席は自由席だったので、3人並んで真ん中あたりの席に座った。僕はいつも通り、自分のことのように緊張して、身体がガチガチだった。そのうち役者2人が舞台に現れて、観劇中の諸注意などを面白おかしく説明する。会場が暗転して、サッと波が引くように静まり返った。開演である。この舞台の柚香は、いつもと違いメガネをかけツインテールの髪を三つ編みにしていた。知的な印象。役は学生役だ。水色のカーディガンを学生服の上に羽織って、柚香は長台詞もそつなくこなす。少し大人しい子の役のようだ。いつもより落ち着いた感じで演じている。舞台のあらすじは、高校で殺人事件が起き、主人公が捜索するということをSNSで確認していた。隣をそっと見ると、怜也と絵美も見入ってくれているようだ。ホッと僕は胸をなでおろす。これで柚香を集中して見られる。僕はいつも舞台は柚香だけを基本目で追っていた。一時も見逃したくないという思いからだ。演じている柚香を見て感情移入をし、由香が悲しそうな顔をすれば、僕も胸が締め付けられ、由香が声を張った演技をすれば、胸が高鳴った。
舞台はクライマックスを迎え、犯人が明かされ、終演を迎えた。観客席から大きな拍手が巻き起こる。怜也と絵美も楽しかったと言ってくれた。僕は心の中で飛び跳ねていた。終演後の物販、会場からロビーに出て、僕と怜也と絵美3人並んで柚香を待っていた。数分すると柚香が姿を現した。端のファンから順番に声をかけている。僕達は1番逆の端にいた。順番は結構かかりそうだ。気長に待とう。
「――春人くんおまたせ。お友達連れてきてくれてありがとうね。はじめまして。高峰柚香です。今日は見に来てくれてありがとうございます」
「ええと、こっちが従兄弟の絵美」
「はじめまして絵美です」
「わー! みんなおっきいですね。何歳ですか?」怜也と僕は180cm。絵美も170cm以上ある。151cmの柚香からはさぞ大きく見えるだろう。
「31歳です」
「わー! 私より年上だ。見えないー」柚香は大げさに驚いてみせる。おだて上手だ。
「あら、ありがとう」
「そんでこっちが親友の怜也」
「はじめまして怜也です。春人がいつもお世話になっています」
「はい、いつも春人くんのお世話しています!」と柚香がにっこり微笑む。
「これ、来てくれたみんなに渡しているんです。良かったらどうぞ」と柚香がオリジナルの舞台衣装の缶バッチと、キットカットと、手書きのメッセージカードが入った包をそれぞれに手渡してくれた。そういう気遣いが推したいと思える理由の一つだ。ありがとうと僕達は受け取った。

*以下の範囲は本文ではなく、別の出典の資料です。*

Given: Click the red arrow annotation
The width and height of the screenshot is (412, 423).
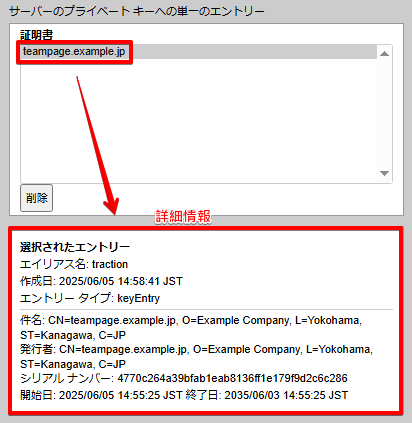Looking at the screenshot, I should tap(97, 146).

「今日は来てくれて本当にありがとう。お友達も見れらて嬉しかったよ」
「うん。こちらこそありがとう。この後の舞台も頑張ってね」
そう言って僕達は劇場を後にした。怜也達を紹介できて本当に良かった。夜も遅かったので、怜也と絵美とはお礼を言って劇場前で別れた。僕は街頭の煌めく夜の街を1人ふわふわした足取りで歩いた。心は舞台を見る前より、数倍も軽かった。